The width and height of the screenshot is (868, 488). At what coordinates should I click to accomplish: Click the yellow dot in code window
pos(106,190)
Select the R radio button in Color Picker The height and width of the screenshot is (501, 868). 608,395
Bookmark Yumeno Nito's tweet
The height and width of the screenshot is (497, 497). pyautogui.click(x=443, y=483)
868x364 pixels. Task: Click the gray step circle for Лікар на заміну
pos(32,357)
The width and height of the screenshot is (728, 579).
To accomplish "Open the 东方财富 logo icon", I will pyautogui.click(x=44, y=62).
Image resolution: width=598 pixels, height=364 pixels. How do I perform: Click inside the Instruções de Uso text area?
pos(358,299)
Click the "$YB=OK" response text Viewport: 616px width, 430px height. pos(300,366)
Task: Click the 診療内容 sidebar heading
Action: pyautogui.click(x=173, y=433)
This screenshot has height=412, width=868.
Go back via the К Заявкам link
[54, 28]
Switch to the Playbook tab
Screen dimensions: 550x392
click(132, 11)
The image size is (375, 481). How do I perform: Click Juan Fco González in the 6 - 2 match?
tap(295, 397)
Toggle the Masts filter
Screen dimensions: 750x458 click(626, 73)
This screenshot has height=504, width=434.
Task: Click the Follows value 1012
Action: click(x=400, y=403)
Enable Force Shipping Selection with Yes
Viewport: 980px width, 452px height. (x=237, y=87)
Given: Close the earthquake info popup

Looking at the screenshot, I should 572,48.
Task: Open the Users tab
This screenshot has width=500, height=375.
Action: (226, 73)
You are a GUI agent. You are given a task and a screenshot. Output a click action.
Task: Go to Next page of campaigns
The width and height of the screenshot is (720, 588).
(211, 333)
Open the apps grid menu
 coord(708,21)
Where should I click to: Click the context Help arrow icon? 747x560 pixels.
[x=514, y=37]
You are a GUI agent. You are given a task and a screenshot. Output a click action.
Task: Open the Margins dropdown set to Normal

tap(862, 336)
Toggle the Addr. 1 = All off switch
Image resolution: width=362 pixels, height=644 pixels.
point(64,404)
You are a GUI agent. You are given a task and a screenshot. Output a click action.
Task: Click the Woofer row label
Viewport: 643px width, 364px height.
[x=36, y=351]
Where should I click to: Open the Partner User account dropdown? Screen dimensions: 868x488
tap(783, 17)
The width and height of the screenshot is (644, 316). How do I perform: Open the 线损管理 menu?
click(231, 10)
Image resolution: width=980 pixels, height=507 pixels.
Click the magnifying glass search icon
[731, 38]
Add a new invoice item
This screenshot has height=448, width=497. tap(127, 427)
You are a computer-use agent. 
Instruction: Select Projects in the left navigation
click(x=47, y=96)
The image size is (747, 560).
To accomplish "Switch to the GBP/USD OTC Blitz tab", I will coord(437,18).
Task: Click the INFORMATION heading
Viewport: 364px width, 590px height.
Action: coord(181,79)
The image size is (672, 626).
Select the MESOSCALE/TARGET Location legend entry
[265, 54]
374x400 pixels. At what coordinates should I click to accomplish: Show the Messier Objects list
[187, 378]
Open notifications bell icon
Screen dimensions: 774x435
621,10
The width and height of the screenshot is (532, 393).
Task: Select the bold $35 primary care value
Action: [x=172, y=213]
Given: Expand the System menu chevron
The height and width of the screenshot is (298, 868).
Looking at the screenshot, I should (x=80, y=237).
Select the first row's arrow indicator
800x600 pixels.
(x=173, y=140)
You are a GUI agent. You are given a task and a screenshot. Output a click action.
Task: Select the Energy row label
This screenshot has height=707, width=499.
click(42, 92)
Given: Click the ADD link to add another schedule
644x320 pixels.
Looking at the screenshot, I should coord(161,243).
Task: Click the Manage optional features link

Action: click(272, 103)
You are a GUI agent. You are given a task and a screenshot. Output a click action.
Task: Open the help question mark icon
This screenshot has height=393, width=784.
═══
**Exercise details**: An accurate, complete transcription of the records above is needed.

**Worked solution**:
The width and height of the screenshot is (868, 488). At what coordinates should I click to accomplish: Click the yellow dot in code window
pos(106,190)
Select the R radio button in Color Picker The height and width of the screenshot is (501, 868). 608,395
Bookmark Yumeno Nito's tweet
The height and width of the screenshot is (497, 497). pyautogui.click(x=443, y=483)
868x364 pixels. Task: Click the gray step circle for Лікар на заміну
pos(32,357)
The width and height of the screenshot is (728, 579).
To accomplish "Open the 东方财富 logo icon", I will pyautogui.click(x=44, y=62).
Image resolution: width=598 pixels, height=364 pixels. How do I perform: Click inside the Instruções de Uso text area?
pos(358,299)
Click the "$YB=OK" response text Viewport: 616px width, 430px height. pos(300,366)
Task: Click the 診療内容 sidebar heading
Action: pyautogui.click(x=173, y=433)
This screenshot has height=412, width=868.
Go back via the К Заявкам link
[54, 28]
Switch to the Playbook tab
Screen dimensions: 550x392
click(132, 11)
The image size is (375, 481). How do I perform: Click Juan Fco González in the 6 - 2 match?
tap(295, 397)
Toggle the Masts filter
Screen dimensions: 750x458 click(626, 73)
This screenshot has height=504, width=434.
Task: Click the Follows value 1012
Action: click(x=400, y=403)
Enable Force Shipping Selection with Yes
Viewport: 980px width, 452px height. (x=237, y=87)
Given: Close the earthquake info popup

Looking at the screenshot, I should 572,48.
Task: Open the Users tab
This screenshot has width=500, height=375.
Action: (226, 73)
You are a GUI agent. You are given a task and a screenshot. Output a click action.
Task: Go to Next page of campaigns
The width and height of the screenshot is (720, 588).
(211, 333)
Open the apps grid menu
 coord(708,21)
Where should I click to: Click the context Help arrow icon? 747x560 pixels.
[x=514, y=37]
You are a GUI agent. You are given a task and a screenshot. Output a click action.
Task: Open the Margins dropdown set to Normal

tap(862, 336)
Toggle the Addr. 1 = All off switch
Image resolution: width=362 pixels, height=644 pixels.
point(64,404)
You are a GUI agent. You are given a task and a screenshot. Output a click action.
Task: Click the Woofer row label
Viewport: 643px width, 364px height.
[x=36, y=351]
Where should I click to: Open the Partner User account dropdown? Screen dimensions: 868x488
tap(783, 17)
The width and height of the screenshot is (644, 316). How do I perform: Open the 线损管理 menu?
click(231, 10)
Image resolution: width=980 pixels, height=507 pixels.
Click the magnifying glass search icon
[731, 38]
Add a new invoice item
This screenshot has height=448, width=497. tap(127, 427)
You are a computer-use agent. 
Instruction: Select Projects in the left navigation
click(x=47, y=96)
The image size is (747, 560).
To accomplish "Switch to the GBP/USD OTC Blitz tab", I will coord(437,18).
Task: Click the INFORMATION heading
Viewport: 364px width, 590px height.
Action: coord(181,79)
The image size is (672, 626).
Select the MESOSCALE/TARGET Location legend entry
[265, 54]
374x400 pixels. At what coordinates should I click to accomplish: Show the Messier Objects list
[187, 378]
Open notifications bell icon
Screen dimensions: 774x435
621,10
The width and height of the screenshot is (532, 393).
Task: Select the bold $35 primary care value
Action: [x=172, y=213]
Given: Expand the System menu chevron
The height and width of the screenshot is (298, 868).
Looking at the screenshot, I should (x=80, y=237).
Select the first row's arrow indicator
800x600 pixels.
(x=173, y=140)
You are a GUI agent. You are given a task and a screenshot. Output a click action.
Task: Select the Energy row label
This screenshot has height=707, width=499.
click(42, 92)
Given: Click the ADD link to add another schedule
644x320 pixels.
Looking at the screenshot, I should coord(161,243).
Task: Click the Manage optional features link

Action: click(272, 103)
You are a GUI agent. You are given a task and a screenshot. Output a click action.
Task: Open the help question mark icon
This screenshot has height=393, width=784.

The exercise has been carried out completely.